The commission furthermore offers no way to review complaints about private attorneys with which it contracts, according to the complaint.
Maine not only violates the Sixth Amendment, the ACLU says, but the state's own law requiring it to adopt adequate rules.
The complaint takes umbrage with Maine's lawyer-of-the-day system, wherein attorneys show up at 48-hour hearings for individuals making initial appearances on criminal charges. In Adroscoggin County, these lawyers have about five minutes to meet with a defendant, talking to them sometimes in the lockup. There, two attorneys have 200 individuals to defend, according to the complaint.
“There is no per se problem with a lawyer-of-the-day system. But the State's lawyer-of-the-day system, as implemented, violates two fundamental tenets of effective representation: effective assistance of counsel at the outset of a criminal case and continuous representation through the completion of a case,” the complaint says.
Zach Heiden, chief counsel ACLU of Maine Foundation, estimated in an interview that there are thousands of individuals who either are or will be entitled to counsel and are thus affected by the system created by the commission. He said he hopes the lawsuit will lead to a revamp of the state’s criminal justice system.
The lawyer contends that Maine's indigent defense system has been criticized for decades, leading the state to create a commission in 2009 that helped assign private attorneys to cases. Indeed, Heiden sat on the commission that helped establish the Maine Commission on Indigent Legal Services more than a decade ago.
“It was an important first step, but Maine never took the second step, and never actually implemented a system of supporting and supervising lawyers across the state,” Heiden said.
In 2019, the Sixth Amendment Center issued a report to the Maine Legislative Council that said the state’s system struggled to contain costs or ensure the legal services it provided to indigent individuals was effective.
After trying everything else, Heiden said the ACLU has turned to the courts in hopes of getting an order to force the state to comply with its constitutional obligations.
“Having the public defender's office is not constitutionally required,” Heiden said. “But what is constitutionally required is that the state, supervise, train, evaluate, compensate the lawyers who are performing indigent defense, and every other state has found it impossible to do that without public defender's offices.”
In addition to attorneys from the ACLU of Maine Foundation, the suit was filed by attorney with the Boston firm Goodwin Procter and the firm Preti Flaherty, Beliveau & Pachios.
Justin Andrus, executive director of the Maine Commission on Indigent Legal Services said the 2021 fiscal year was a busy one for the commission. It opened about 28,600 cases, the largest number fielded in its history. And fiscal year 2022 was shaping up to be similar.
The commission was formed, Andrus said, to confront the conflict of interests that arose under the old system, where judges appointed counsel for indigent defendants.
Other states, Andrus said, take a hybrid approach to indigent defense, funding a slate of public defenders while also contracting with private attorneys, a method he believes would help Maine handle surges in cases.
The day the ACLU’s lawsuit was filed, Andrus said he was speaking with the Maine Judiciary Committee that afternoon about projects he wanted to complete.
“Irrespective of the lawsuit, we're still working right through today, to obtain resourcing that will allow us to provide a superlative service to indigent defendants,” Andrus said.

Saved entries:
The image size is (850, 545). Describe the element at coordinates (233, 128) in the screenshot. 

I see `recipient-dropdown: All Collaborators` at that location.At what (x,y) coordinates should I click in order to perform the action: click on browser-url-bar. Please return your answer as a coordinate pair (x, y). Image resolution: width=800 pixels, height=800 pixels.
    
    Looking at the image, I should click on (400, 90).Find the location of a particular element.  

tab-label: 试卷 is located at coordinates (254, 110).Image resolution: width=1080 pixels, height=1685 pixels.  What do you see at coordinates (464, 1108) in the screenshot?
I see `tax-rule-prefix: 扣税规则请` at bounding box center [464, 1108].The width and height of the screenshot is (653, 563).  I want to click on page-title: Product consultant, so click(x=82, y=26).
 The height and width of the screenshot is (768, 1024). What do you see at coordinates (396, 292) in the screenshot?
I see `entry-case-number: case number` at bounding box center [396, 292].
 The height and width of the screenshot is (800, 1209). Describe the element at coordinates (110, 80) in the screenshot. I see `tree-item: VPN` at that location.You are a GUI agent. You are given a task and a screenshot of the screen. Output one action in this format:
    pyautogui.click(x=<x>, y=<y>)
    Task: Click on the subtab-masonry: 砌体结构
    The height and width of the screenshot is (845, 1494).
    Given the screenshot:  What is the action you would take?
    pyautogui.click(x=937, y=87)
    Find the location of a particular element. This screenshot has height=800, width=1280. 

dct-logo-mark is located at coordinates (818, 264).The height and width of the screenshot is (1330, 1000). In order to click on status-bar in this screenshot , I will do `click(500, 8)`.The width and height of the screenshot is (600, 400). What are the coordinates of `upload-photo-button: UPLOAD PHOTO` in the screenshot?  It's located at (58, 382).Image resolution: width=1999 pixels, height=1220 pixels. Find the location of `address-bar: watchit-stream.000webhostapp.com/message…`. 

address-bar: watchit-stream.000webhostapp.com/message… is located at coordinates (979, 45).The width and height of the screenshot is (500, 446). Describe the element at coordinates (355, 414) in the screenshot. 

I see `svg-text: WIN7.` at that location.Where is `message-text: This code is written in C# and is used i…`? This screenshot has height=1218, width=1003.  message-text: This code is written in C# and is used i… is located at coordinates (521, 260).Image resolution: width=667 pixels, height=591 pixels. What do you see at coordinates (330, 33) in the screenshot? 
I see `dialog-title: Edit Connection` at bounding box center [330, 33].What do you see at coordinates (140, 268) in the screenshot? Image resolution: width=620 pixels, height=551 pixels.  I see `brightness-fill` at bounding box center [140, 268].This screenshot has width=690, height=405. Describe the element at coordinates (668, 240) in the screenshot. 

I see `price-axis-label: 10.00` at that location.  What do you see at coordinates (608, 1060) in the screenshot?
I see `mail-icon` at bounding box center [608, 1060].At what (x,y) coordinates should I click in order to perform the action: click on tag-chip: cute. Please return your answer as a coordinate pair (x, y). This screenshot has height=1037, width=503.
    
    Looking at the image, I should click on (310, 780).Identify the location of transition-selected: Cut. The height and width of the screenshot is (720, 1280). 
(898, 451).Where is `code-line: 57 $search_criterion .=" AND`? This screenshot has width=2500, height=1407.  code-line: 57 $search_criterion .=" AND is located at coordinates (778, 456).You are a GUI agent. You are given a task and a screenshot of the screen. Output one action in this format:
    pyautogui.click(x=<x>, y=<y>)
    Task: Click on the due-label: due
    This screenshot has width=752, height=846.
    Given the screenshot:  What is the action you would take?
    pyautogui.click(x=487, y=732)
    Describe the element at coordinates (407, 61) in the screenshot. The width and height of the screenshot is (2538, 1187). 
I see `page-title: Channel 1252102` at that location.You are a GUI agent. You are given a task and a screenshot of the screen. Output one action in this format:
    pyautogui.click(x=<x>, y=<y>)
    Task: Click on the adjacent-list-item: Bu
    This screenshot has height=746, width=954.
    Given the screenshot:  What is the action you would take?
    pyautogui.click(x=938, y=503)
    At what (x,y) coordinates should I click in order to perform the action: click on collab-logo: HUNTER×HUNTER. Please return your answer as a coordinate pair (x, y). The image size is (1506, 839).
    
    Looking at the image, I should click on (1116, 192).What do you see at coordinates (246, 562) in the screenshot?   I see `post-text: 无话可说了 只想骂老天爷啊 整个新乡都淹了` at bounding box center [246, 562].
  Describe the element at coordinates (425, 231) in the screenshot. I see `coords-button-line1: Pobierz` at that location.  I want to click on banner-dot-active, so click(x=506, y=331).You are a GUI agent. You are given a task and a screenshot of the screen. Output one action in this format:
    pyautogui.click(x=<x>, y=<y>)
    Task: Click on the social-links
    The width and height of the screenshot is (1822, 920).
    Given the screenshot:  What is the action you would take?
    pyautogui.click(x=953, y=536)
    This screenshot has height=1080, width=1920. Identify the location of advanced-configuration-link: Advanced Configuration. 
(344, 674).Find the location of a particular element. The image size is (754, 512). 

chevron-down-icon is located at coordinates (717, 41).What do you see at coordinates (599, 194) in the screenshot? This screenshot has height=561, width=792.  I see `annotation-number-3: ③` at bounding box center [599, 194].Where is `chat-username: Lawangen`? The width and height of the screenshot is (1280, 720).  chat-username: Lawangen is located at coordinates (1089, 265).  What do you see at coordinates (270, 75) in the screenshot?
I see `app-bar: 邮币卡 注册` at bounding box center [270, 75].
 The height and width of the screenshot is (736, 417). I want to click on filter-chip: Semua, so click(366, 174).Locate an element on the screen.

◆ **Work order**
Revise the article on Maine's indigent defense system, covering everything from "The commission furthermore" down to "defend, according to the complaint.", and replace "umbrage" with "issue" throughout that span. The items have no connection to the article on Maine's indigent defense system.

◆ **Reply to the exercise**
The commission furthermore offers no way to review complaints about private attorneys with which it contracts, according to the complaint.
Maine not only violates the Sixth Amendment, the ACLU says, but the state's own law requiring it to adopt adequate rules.
The complaint takes issue with Maine's lawyer-of-the-day system, wherein attorneys show up at 48-hour hearings for individuals making initial appearances on criminal charges. In Adroscoggin County, these lawyers have about five minutes to meet with a defendant, talking to them sometimes in the lockup. There, two attorneys have 200 individuals to defend, according to the complaint.